Lightfoot has even described looting at Black lives matter protests as “straight-up felony criminal conduct,” which unfairly and arbitrarily separates protesting from illegality, creating a false dichotomy between the two. The issue, I mean, is not that politicians condemn non-peaceful actions, but that they do not recognize them as protests.

I shuddered when, over the summer, I beheld a gallery of boarded Downtown storefronts, of graffitied sidewalks and broken windows — it was as if the city itself hid in fear. And this discomfort, this pain, this heartbreak that follows knowledge of tremendous injustice, is exactly the goal of a protest.

The interior of a police cruiser that was damaged on May 30 during an evening of violent protests in Downtown Chicago after the death of George Floyd. (Finley Williams)

Politicians cannot disregard a razed city street the way they disregard peaceful chants. Politicians cannot ignore the screech of rage the way they ignore the prayer of sadness. Destruction of property is painful, and this is why it works as a way of protest, no less worthy than Dr. Martin Luther King Jr.’s March on Washington.
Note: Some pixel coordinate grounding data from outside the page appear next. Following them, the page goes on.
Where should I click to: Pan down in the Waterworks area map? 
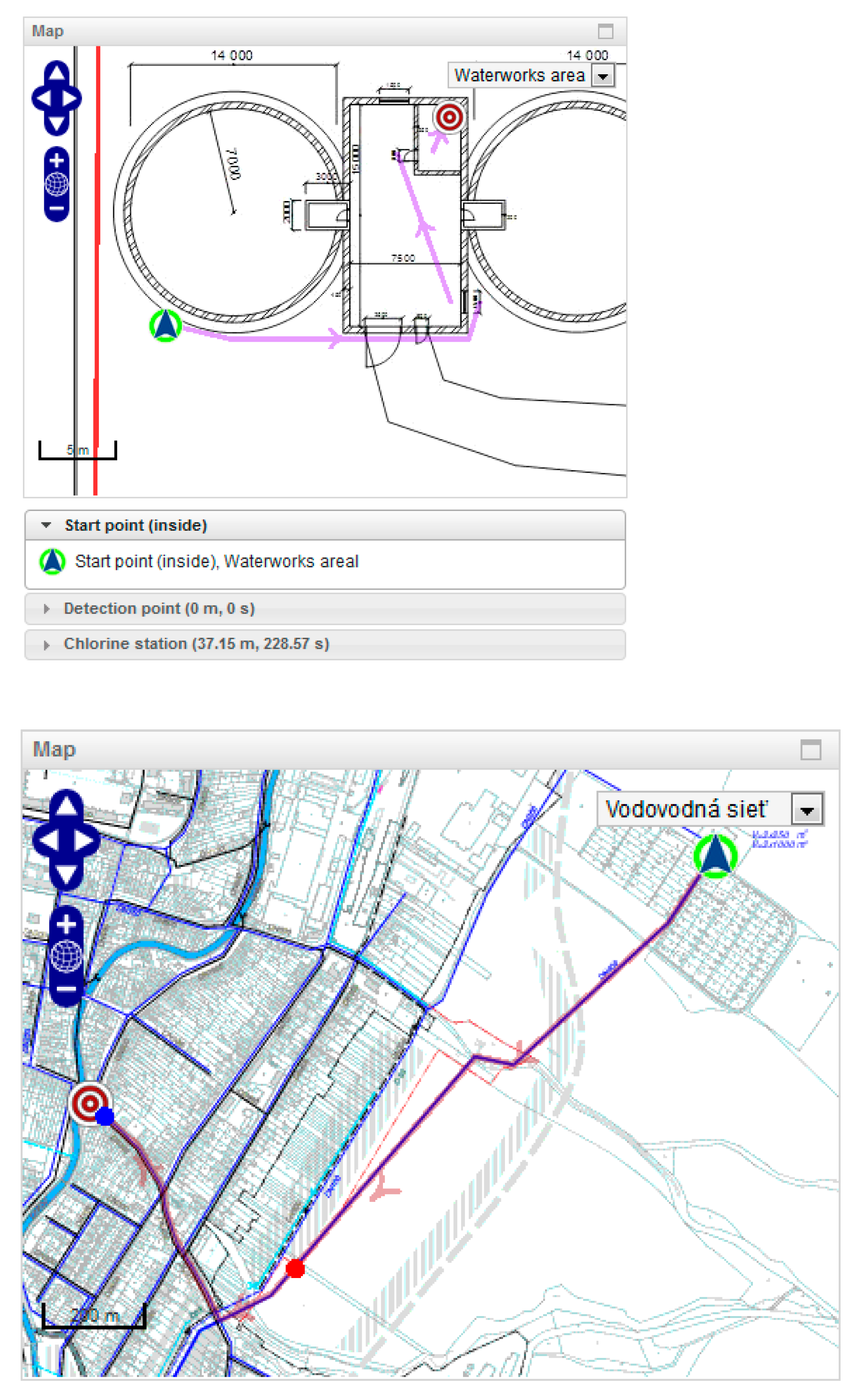pos(56,123)
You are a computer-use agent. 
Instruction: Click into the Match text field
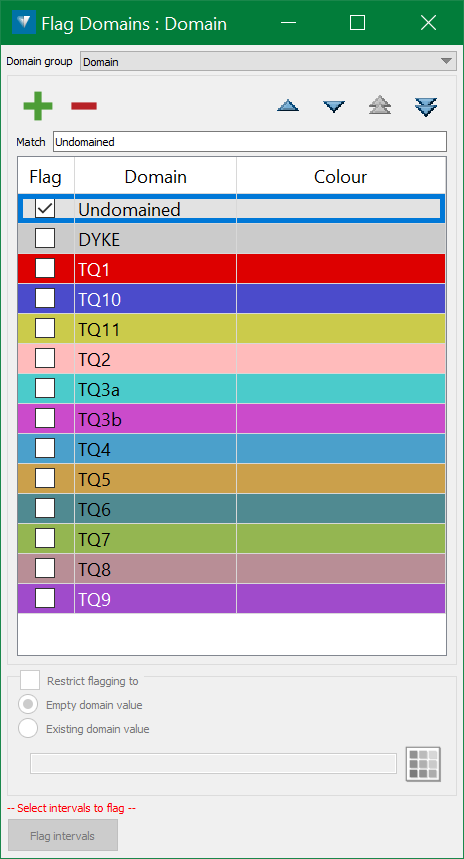(x=250, y=141)
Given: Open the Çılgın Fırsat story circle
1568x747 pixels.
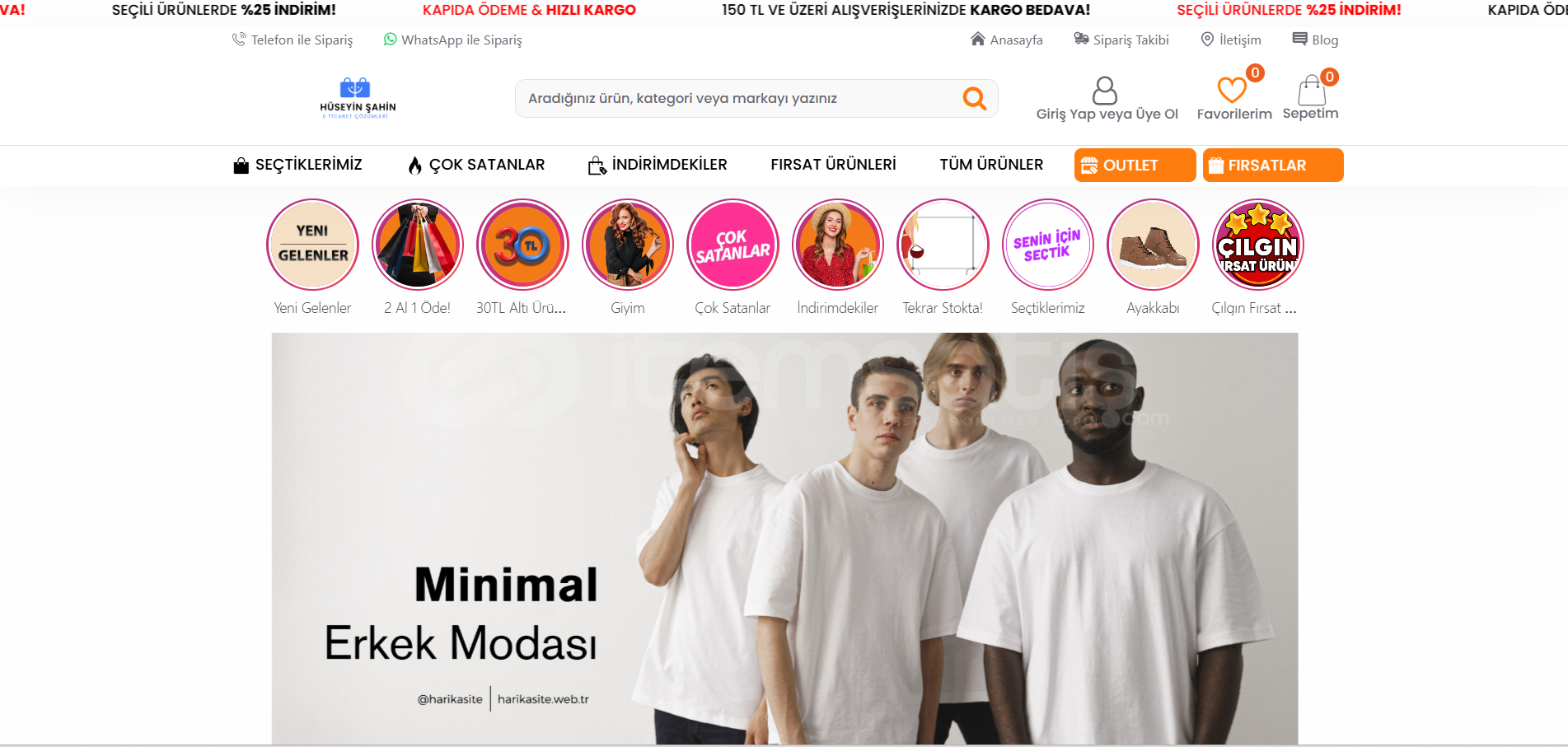Looking at the screenshot, I should pos(1258,245).
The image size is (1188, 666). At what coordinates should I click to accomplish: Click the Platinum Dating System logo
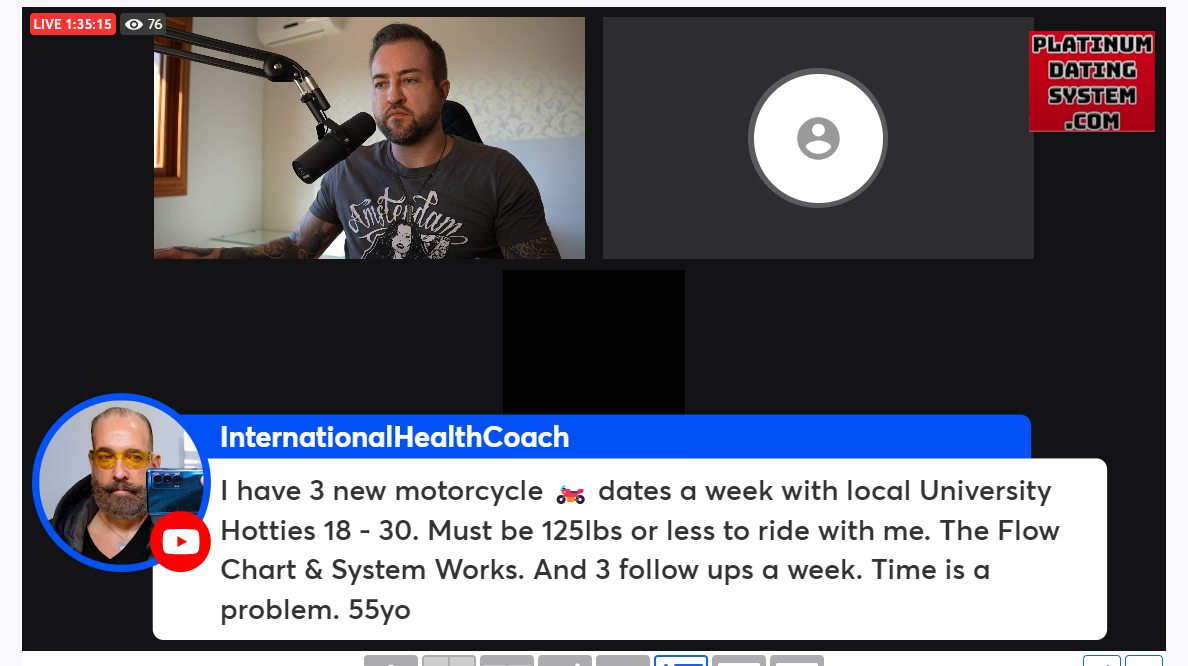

At bottom, any act that those in power condone is not protest — it is a high school talking circle, a meeting among like-minded friends which has no relevance to anyone else — and it most likely will not be effective. This is why even acts of peaceful but illegal resistance, like those of the Civil Rights Movement, number among the most effective in our nation’s history.

There is a reason why the most famous photographs of Rosa Parks, Malcolm X, Elijah Cummings and John Lewis are mugshots, and why the most famous moment in American revolutionary history was when the Sons of Liberty, young and determined, swept into Griffin’s Wharf and dumped 342 chests of tea into the harbor’s dark water.

They were breaking laws. They were making good trouble. They were acting for righteous causes in ways not at all accordant with the standards of those they protested against.

Why are these protests any different?